Maybe there's a common ground, according to Sara Robinson in today's New York Times:
Each residency program could offer up to three salary levels. Students would rank each level as if it were a separate program. Hospitals would include each student three times in their ranking lists, once at each level.
Dr. Bulow called Dr. Crawford's proposal "potentially a significant step forward" but said further study was needed to see how well it might work.
Mona Signer, director of the National Resident Matching Program, a private, nonprofit corporation that runs the match, said the board would look at the proposal.
I'm all for more choice, but this opens up some squirmy cans of worms. Instead of the approximately $40,000 salary (given an 80-hr workweek, about $10 / hr), maybe a place like MGH will offer residencies at 30k, 40k, and 50k. Will the salaries of house staff be published? Will people figure out which residents are making more than the others? How will that affect these stressed-out, competitive teams? I can imagine the chaos that will come when deciding on monthly schedules, call time, vacation days.
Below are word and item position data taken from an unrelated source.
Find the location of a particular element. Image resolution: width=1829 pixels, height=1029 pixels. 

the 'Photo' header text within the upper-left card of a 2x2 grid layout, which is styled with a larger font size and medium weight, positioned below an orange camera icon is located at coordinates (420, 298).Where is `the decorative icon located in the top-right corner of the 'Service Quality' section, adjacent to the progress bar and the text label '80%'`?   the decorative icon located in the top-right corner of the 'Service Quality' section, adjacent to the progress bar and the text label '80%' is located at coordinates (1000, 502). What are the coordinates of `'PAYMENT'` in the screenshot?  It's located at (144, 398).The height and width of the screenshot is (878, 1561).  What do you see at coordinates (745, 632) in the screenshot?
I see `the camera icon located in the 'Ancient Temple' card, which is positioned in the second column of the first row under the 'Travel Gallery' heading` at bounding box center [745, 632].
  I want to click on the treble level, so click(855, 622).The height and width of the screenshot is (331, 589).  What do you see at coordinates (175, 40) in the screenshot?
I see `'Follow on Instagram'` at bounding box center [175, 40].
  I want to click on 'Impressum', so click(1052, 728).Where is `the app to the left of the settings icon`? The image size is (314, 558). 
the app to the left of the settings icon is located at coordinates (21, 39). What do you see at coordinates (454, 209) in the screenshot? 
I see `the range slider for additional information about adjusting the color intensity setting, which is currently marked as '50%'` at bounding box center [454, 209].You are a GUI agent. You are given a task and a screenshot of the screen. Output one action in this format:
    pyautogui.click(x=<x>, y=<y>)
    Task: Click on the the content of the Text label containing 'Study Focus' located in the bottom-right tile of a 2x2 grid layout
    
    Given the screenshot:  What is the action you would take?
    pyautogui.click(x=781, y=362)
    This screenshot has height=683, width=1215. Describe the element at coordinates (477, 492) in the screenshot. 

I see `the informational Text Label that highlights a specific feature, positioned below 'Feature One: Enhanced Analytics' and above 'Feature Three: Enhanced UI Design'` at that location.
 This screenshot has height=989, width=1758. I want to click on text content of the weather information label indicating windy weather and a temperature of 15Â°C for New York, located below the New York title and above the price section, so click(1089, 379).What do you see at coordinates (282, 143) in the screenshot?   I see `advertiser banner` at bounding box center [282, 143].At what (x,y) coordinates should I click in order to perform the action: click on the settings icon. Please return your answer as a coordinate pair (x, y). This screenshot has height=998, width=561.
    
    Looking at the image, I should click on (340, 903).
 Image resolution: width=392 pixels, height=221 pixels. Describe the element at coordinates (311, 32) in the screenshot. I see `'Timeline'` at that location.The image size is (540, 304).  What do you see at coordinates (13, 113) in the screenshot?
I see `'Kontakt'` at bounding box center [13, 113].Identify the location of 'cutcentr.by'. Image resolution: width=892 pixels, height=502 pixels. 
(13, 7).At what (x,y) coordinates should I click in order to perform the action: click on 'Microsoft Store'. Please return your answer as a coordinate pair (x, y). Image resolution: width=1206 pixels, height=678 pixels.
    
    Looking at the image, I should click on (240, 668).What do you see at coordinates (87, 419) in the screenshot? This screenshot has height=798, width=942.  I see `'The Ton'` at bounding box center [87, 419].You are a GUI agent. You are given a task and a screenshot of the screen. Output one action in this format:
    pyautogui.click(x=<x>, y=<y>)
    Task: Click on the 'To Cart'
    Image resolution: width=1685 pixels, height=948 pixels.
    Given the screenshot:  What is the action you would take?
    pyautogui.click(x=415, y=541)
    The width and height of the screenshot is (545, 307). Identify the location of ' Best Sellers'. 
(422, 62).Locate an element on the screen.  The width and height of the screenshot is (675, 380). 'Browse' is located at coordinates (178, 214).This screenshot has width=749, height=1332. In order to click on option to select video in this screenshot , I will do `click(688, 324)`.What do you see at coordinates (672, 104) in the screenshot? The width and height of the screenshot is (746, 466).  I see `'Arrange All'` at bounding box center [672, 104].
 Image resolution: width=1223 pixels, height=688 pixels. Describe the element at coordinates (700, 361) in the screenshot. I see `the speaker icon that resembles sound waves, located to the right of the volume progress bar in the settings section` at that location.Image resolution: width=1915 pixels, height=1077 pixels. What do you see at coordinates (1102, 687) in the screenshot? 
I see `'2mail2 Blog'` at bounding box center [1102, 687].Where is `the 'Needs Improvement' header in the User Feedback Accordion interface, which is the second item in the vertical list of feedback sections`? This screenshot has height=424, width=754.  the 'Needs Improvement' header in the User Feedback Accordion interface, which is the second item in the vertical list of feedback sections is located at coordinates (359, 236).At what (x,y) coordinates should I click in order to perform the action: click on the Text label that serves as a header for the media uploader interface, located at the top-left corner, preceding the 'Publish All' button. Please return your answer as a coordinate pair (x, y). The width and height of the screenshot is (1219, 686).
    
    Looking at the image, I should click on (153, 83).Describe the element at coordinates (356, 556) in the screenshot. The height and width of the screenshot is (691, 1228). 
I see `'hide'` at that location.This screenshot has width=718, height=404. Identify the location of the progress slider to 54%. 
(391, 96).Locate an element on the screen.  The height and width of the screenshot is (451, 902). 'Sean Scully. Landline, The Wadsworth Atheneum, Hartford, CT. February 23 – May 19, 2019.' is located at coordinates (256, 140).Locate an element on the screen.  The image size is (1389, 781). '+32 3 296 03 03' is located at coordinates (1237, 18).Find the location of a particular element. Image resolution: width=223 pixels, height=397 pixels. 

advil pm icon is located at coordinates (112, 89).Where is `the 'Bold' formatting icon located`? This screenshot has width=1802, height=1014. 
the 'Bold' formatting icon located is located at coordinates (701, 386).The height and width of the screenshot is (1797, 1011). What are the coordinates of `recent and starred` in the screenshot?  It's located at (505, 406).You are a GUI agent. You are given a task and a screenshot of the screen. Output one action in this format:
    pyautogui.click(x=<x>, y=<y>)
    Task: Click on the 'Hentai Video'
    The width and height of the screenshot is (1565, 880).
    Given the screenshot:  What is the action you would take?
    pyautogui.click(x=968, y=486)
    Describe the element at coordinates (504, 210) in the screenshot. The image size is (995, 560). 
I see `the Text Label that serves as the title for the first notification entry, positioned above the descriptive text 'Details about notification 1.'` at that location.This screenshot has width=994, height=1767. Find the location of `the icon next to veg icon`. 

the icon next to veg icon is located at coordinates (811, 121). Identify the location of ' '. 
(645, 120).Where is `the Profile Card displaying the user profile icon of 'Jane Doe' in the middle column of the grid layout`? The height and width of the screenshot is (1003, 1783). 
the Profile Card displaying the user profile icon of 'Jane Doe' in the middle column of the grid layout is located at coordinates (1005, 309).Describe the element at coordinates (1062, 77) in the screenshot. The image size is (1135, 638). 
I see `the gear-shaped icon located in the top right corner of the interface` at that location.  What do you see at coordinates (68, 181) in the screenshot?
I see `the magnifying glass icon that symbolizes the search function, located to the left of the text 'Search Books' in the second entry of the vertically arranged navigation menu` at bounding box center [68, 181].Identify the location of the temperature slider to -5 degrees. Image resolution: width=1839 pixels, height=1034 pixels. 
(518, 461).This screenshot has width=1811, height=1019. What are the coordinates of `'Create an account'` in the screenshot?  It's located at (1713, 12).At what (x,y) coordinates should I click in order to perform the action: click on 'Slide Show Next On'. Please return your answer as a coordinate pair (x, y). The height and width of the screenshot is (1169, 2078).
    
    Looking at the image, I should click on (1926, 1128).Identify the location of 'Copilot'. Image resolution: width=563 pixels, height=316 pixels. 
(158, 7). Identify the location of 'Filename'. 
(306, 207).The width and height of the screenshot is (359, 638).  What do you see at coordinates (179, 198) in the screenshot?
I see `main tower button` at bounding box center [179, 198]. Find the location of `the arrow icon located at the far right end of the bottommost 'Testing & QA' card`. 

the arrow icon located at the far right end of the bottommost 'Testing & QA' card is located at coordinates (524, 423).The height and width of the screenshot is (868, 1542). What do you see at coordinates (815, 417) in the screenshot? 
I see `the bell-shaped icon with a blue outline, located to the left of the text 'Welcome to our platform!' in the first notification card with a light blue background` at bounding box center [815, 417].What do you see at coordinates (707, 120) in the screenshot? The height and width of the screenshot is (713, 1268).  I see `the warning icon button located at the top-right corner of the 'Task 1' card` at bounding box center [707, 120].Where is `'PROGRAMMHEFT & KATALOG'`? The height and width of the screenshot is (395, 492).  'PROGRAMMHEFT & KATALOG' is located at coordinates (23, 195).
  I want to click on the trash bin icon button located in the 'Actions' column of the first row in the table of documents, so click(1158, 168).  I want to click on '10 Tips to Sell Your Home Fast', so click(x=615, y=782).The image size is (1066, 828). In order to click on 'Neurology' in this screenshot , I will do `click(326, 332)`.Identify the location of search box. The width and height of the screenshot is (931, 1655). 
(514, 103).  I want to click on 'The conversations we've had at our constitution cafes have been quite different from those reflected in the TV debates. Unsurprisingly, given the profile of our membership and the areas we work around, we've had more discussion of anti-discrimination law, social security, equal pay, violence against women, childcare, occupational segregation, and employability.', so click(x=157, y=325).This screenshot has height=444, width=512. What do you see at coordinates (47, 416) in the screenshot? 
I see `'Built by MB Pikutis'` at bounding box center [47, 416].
Also, money-matching would give state school grads, MD/PhDs, and younger single types another advantage at the prestigious hospitals (as if we needed it). Since these applicants would have fewer loans or financial / familial burdens, they'd be more likely to spring for lower salaries at better hospitals.
"The doctors have been wrestling with this; so have the lawyers and even the politicians," Mr. Marek said. "Perhaps the solution rests with the mathematicians."
Satisfaction with a mathematical solution is predicated on the notion that people think and act rationally. This may not be true, even for doctors.